Posted to dev@drill.apache.org by sachouche <gi...@git.apache.org> on 2018/02/01 03:15:28 UTC

[GitHub] drill pull request #1106: DRILL-6129: Fixed query failure due to nested colu...

GitHub user sachouche opened a pull request:

    https://github.com/apache/drill/pull/1106

    DRILL-6129: Fixed query failure due to nested column data type change

    Problem Description -
    - The Drillbit was able to successfully send batches containing different metadata (for nested columns)
    - This was the case when one or multiple scanners were involved
    - The issue happened within the client where value vectors are cached across batches
    - The load(...) API is responsible for updating values vectors when a new batch arrives
    - The RecordBatchLoader class is used to detect schema changes ; if this is the case, then previous value vectors are discarded and new ones created
    - There is a bug with the current implementation where only first level columns are compared
    
    Fix -
    - The fix is to improve the schema diff logic by including nested columns

You can merge this pull request into a Git repository by running:

    $ git pull https://github.com/sachouche/drill DRILL-6129

Alternatively you can review and apply these changes as the patch at:

    https://github.com/apache/drill/pull/1106.patch

To close this pull request, make a commit to your master/trunk branch
with (at least) the following in the commit message:

    This closes #1106
    
----
commit 9ffb41f509cd2531e7f3cdf89a66605ec0fdf7a4
Author: Salim Achouche <sa...@...>
Date:   2018-02-01T02:59:58Z

    DRILL-6129: Fixed query failure due to nested column data type change

----


---

[GitHub] drill issue #1106: DRILL-6129: Fixed query failure due to nested column data...

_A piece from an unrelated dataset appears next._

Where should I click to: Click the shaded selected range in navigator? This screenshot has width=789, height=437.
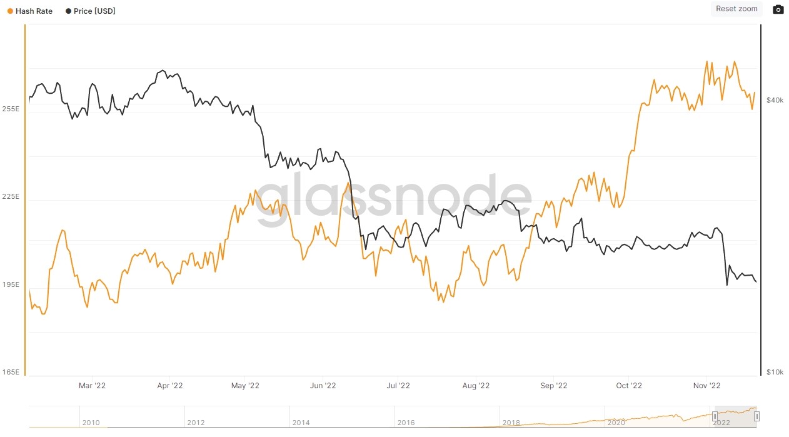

Posted by sachouche <gi...@git.apache.org>.
Github user sachouche commented on the issue:

    https://github.com/apache/drill/pull/1106
  
    Thank you Aman and Paul for reviewing this JIRA. I have created a new JIRA [DRILL-6131](https://issues.apache.org/jira/browse/DRILL-6131) to track the new SchemaComparator utility for sharing schema comparison logic.


---

[GitHub] drill pull request #1106: DRILL-6129: Fixed query failure due to nested colu...

Posted by asfgit <gi...@git.apache.org>.
Github user asfgit closed the pull request at:

    https://github.com/apache/drill/pull/1106


---

[GitHub] drill issue #1106: DRILL-6129: Fixed query failure due to nested column data...

Posted by priteshm <gi...@git.apache.org>.
Github user priteshm commented on the issue:

    https://github.com/apache/drill/pull/1106
  
    @amansinha100 can you please review it?


---

[GitHub] drill issue #1106: DRILL-6129: Fixed query failure due to nested column data...

Posted by amansinha100 <gi...@git.apache.org>.
Github user amansinha100 commented on the issue:

    https://github.com/apache/drill/pull/1106
  
    Seems ok to fix the RecordBatchLoader.isSameSchema() since it is missing the checks for nested columns.  In order to do the consolidation that Paul suggested,  you might want to open an enhancement JIRA.  Since MaterializedField and RecordBatchLoader have separate class hierarchies, there's not a direct way to have a single method do the comparison.   One option is to create a utility 'SchemaComparator' class that incorporates various static utility methods and Javadoc the rules for the comparisons. 
    
    So, I am +1  on this change. 


---

[GitHub] drill issue #1106: DRILL-6129: Fixed query failure due to nested column data...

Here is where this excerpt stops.